MeteoSwiss · dnerini · Mar 17, 2026 · Mar 17, 2026
diff --git a/AGENTS.md b/AGENTS.md
@@ -0,0 +1,57 @@
+# AGENTS.md
+
+**Purpose**
+EvalML runs evaluation pipelines for data-driven weather models (Anemoi). Features:
+- **Experiments**: compare model performance via standard and diagnostic verification
+- **Showcasing**: produce visual material for specific weather events
+- **Sandboxing**: generate isolated inference development environments
+
+The CLI `evalml` orchestrates Snakemake workflows in `workflow/` using YAML experiment configs.
+
+**Repo Layout**
+- `src/evalml/` — CLI (`cli.py`), config models (`config.py`), helpers
+- `src/verification/` — metrics and verification logic (`spatial.py`)
+- `src/data_input/` — data loading and ingestion
+- `src/plotting/` — visualization and colormap handling
+- `workflow/` — Snakemake pipeline (`Snakefile`, `rules/`, `scripts/`, `envs/`, `tools/`)
+- `config/` — example experiment configs
+- `tests/` — unit and integration tests
+- `output/` — default workflow output location (often a symlink to scratch)
+
+**Setup**
+- Install `uv`: `curl -LsSf https://astral.sh/uv/install.sh | sh`
+- Install dependencies (including dev tools): `uv sync --dev`
+- Activate the venv: `source .venv/bin/activate`
+- Install pre-commit hooks: `pre-commit install`
+- Some experiments require credentials; coordinate with maintainers to obtain access.
+
+**Common Commands**
+- Run an experiment: `evalml experiment path/to/config.yaml --report`
+- Validate configs against schema: use `workflow/tools/config.schema.json` in your YAML editor
+- EvalML is a thin wrapper over Snakemake; pass Snakemake options after `--` (e.g. `evalml experiment config.yaml -- --dry-run -j 1`)
+
+**Configuration**
+Experiment YAML files are validated by Pydantic.

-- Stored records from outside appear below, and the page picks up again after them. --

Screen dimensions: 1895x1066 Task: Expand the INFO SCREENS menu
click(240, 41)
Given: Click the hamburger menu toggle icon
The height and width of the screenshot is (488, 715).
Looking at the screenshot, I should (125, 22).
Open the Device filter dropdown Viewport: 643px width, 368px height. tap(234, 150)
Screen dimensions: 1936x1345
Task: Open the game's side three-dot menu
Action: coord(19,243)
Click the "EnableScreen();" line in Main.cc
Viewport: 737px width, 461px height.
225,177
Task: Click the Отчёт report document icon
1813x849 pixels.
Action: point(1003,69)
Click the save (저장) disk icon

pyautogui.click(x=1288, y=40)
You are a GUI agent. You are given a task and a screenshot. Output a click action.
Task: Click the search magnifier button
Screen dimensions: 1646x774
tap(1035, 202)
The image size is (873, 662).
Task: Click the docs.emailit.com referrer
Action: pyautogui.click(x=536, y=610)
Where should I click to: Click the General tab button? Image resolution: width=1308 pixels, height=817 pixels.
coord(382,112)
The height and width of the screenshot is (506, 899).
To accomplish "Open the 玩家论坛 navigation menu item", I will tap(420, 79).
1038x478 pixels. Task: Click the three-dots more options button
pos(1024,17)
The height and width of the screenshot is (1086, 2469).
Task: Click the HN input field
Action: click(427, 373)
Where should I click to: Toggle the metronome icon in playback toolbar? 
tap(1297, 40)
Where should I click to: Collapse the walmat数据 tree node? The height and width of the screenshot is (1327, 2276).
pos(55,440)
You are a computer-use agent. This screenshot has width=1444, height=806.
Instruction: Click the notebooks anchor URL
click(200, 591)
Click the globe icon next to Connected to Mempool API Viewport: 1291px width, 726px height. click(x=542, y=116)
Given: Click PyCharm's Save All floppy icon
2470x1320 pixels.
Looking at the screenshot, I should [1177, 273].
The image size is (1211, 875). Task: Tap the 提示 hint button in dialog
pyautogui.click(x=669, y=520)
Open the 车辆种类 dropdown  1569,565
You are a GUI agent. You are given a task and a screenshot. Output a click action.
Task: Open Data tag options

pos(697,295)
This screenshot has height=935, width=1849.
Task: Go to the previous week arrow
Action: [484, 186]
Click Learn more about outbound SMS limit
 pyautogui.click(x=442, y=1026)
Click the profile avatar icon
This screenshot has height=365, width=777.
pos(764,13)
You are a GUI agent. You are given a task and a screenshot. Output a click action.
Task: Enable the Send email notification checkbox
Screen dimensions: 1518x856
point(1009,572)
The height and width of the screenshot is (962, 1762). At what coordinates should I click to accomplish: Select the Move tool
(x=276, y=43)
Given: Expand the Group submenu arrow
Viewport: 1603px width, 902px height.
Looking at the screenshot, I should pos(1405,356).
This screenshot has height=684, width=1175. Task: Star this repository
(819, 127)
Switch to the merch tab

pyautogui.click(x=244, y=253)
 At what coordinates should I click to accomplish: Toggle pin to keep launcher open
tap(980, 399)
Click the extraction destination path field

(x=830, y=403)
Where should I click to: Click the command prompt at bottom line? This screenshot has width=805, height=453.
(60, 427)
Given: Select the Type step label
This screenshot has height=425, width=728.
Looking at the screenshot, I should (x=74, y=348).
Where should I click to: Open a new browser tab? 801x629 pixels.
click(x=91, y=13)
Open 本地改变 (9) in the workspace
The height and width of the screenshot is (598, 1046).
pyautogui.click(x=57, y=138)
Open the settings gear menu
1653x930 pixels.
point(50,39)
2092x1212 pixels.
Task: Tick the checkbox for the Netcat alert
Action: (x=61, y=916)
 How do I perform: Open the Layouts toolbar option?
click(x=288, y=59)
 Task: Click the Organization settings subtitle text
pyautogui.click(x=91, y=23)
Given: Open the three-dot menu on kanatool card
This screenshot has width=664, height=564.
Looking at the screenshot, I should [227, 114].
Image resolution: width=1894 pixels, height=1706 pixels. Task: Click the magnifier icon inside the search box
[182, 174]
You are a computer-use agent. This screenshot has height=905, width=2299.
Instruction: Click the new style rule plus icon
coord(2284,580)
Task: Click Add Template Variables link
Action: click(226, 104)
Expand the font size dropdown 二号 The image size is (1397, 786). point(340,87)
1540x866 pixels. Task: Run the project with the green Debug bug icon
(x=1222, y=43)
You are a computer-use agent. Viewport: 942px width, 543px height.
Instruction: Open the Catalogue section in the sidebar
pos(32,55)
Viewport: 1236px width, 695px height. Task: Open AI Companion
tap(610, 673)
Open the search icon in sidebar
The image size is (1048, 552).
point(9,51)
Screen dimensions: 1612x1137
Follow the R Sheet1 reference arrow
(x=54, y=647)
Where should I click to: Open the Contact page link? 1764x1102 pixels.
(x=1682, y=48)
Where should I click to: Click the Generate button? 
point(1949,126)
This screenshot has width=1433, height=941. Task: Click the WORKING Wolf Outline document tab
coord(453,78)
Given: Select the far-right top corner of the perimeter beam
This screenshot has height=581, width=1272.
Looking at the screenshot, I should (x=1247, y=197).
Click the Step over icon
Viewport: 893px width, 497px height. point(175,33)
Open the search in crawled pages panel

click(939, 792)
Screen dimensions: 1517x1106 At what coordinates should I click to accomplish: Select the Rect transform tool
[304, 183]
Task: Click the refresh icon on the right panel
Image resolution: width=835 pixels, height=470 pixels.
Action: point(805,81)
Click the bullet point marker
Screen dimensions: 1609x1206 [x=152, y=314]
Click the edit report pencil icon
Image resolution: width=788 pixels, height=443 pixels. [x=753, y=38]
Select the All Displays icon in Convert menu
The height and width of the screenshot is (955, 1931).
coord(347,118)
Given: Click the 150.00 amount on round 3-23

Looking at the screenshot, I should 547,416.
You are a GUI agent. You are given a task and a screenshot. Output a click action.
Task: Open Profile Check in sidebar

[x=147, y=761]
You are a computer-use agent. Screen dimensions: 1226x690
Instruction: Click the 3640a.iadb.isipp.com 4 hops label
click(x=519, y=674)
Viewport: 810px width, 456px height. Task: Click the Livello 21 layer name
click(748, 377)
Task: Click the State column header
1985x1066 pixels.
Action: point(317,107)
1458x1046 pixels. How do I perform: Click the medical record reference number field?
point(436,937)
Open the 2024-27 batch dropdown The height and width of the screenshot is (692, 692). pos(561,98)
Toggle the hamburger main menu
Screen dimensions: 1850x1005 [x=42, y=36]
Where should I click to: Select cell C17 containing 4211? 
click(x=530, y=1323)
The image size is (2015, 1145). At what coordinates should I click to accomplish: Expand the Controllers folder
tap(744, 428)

Key fields:
+- `dates` — date range or explicit list of reference times
+- `runs` — ML model runs referenced by MLflow ID
+- `baselines` — reference forecasts for comparison
+- `truth` — ground truth dataset
+- `locations` — output paths and MLflow URIs
+- `profile` — executor config (e.g. SLURM)
+
+**Testing**
+- Run unit tests: `pytest tests/unit`
+- Run integration tests: `pytest tests/integration`
+- Skip long tests: `pytest -m "not longtest"`
+- For full workflow tests, use a minimal config to keep runs fast:
+  - Copy a sample config from `config/` (e.g. `config/minimal-test.yaml`)
+  - Reduce `dates` to 1–2 reference times, `runs` to 1–2 models, and steps to a few lead times
+  - Run the workflow with that minimal config
+
+**Formatting and QA**
+- If editing Snakemake files, run `snakefmt workflow`
+- Run `pre-commit run --all-files` before large changes (checks ruff, snakefmt, schema validation)
+
+**Data and Outputs**
+- Workflow outputs default to `output/`. Avoid committing generated data.
+- Prefer using a scratch-backed symlink for `output/` when running large jobs.